Write out again the entries from the first line to the line that includes "Functional Medicine Course: Session 7 – Part B", keeping both of those lines.

Exercise data>
<<<<

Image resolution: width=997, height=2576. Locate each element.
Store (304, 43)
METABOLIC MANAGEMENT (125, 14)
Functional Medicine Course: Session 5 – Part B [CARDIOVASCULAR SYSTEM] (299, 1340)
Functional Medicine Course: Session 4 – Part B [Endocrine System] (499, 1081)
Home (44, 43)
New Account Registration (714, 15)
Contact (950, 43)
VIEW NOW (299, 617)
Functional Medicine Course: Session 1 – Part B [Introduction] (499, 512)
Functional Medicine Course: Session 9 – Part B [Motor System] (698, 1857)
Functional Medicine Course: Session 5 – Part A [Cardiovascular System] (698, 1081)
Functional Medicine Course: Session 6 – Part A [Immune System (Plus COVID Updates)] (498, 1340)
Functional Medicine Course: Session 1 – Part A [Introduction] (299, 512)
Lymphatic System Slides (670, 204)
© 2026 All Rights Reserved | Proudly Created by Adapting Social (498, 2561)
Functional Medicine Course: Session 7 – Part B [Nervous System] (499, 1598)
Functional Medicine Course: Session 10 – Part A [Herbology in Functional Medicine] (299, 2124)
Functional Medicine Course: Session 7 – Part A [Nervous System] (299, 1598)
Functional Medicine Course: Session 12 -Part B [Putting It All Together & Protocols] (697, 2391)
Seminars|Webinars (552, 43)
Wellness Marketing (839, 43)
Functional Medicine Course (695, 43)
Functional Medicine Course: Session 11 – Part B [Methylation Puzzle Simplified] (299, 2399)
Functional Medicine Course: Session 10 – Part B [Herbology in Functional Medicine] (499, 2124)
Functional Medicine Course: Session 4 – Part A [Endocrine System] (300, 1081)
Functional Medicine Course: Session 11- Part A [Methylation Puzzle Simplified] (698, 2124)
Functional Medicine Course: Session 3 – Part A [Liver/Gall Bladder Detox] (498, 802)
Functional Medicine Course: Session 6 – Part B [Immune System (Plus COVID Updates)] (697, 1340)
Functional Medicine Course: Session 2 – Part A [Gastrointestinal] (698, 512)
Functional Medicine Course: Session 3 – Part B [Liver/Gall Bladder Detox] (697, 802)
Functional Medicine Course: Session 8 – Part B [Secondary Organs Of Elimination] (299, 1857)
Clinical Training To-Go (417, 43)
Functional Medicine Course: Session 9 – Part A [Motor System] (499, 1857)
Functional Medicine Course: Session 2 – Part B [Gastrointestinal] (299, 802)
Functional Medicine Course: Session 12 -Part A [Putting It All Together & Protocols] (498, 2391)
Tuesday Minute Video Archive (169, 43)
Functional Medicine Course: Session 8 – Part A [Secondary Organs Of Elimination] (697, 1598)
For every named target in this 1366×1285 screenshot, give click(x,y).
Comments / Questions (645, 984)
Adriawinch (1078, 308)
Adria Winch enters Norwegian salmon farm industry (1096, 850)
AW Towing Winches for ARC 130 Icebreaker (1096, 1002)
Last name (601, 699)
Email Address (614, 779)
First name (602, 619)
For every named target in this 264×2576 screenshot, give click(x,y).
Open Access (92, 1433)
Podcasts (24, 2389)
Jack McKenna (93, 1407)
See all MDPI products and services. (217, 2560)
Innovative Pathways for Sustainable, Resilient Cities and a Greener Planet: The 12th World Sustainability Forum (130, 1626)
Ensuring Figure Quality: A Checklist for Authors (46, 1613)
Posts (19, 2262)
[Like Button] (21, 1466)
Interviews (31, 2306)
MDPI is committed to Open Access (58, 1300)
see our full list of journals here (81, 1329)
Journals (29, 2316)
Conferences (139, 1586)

>>>>

Exercise result>
Image resolution: width=997, height=2576. Locate each element.
Store (304, 43)
METABOLIC MANAGEMENT (125, 14)
Functional Medicine Course: Session 5 – Part B [CARDIOVASCULAR SYSTEM] (299, 1340)
Functional Medicine Course: Session 4 – Part B [Endocrine System] (499, 1081)
Home (44, 43)
New Account Registration (714, 15)
Contact (950, 43)
VIEW NOW (299, 617)
Functional Medicine Course: Session 1 – Part B [Introduction] (499, 512)
Functional Medicine Course: Session 9 – Part B [Motor System] (698, 1857)
Functional Medicine Course: Session 5 – Part A [Cardiovascular System] (698, 1081)
Functional Medicine Course: Session 6 – Part A [Immune System (Plus COVID Updates)] (498, 1340)
Functional Medicine Course: Session 1 – Part A [Introduction] (299, 512)
Lymphatic System Slides (670, 204)
© 2026 All Rights Reserved | Proudly Created by Adapting Social (498, 2561)
Functional Medicine Course: Session 7 – Part B [Nervous System] (499, 1598)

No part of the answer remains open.